Мучимая тягостными чувствами, Елизавета вслед за своим супругом пересекает площадь Святого Марка, направляясь к собору. Затем их величества прибывают в императорский дворец, безвкусно отделанный, представляющий собой настоящий лабиринт, в котором Елизавета ориентируется с немалым трудом. Августейшая пара нередко прогуливается по улицам Венеции, но на первых порах любая попытка приветствовать их радостными возгласами тут же пресекается окружающими. Народ хранит намеренное молчание. Больше всего императорскую чету сторонятся знатные дворянские семьи города.
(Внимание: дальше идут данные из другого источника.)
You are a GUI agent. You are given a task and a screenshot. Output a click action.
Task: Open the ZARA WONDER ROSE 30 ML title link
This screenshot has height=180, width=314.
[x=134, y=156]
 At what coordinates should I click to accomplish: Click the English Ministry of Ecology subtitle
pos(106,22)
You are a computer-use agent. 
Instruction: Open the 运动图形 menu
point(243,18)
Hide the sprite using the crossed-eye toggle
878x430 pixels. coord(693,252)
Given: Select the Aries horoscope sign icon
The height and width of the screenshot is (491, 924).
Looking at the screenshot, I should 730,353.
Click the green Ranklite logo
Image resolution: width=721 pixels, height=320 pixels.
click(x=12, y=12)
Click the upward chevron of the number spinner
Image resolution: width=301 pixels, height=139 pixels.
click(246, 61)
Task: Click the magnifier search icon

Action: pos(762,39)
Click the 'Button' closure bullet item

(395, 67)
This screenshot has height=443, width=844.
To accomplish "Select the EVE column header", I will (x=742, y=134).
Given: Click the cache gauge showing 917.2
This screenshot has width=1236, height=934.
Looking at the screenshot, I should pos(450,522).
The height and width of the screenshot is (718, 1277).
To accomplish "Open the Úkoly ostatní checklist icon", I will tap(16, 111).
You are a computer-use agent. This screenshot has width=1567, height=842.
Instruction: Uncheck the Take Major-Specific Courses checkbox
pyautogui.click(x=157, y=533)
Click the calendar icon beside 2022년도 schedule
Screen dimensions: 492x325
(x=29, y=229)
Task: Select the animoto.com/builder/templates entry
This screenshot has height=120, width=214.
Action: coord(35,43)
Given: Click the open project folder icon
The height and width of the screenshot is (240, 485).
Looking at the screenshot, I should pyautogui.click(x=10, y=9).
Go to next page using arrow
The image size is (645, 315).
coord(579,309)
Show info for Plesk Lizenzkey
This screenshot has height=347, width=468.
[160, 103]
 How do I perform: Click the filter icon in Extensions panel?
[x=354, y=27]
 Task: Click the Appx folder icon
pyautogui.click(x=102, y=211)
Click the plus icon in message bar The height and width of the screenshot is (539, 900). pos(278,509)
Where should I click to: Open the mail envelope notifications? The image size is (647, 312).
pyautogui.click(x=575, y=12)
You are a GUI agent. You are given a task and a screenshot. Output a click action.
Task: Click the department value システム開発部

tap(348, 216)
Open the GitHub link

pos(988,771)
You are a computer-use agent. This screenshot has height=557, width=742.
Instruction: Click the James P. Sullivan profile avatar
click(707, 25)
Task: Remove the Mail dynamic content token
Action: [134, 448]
29 ноября императорская чета устраивает приём. Выясняется, что на нём отсутствуют Пизани, Дольфин, Джустиниан и немало других семейств. Из 130 аристократов засвидетельствовать императору своё почтение являются всего 30. Дам прибывает больше, но они будут долго помнить это событие. Прежде чем добраться до ворот дворца, красавицы из прославленных старинных родов, высадившись из гондол в своих роскошных придворных туалетах, вынуждены пробираться оставшиеся двести метров сквозь плотную толпу народа, по пути им приходится выслушивать самые бранные слова и оскорбления в свой адрес. Всё это не остаётся незамеченным Елизаветой. Она ощущает такую ледяную атмосферу, когда супруги посещают театр Фениче, где их почти никто не приветствует, а ложи самых знатных семейств пустуют.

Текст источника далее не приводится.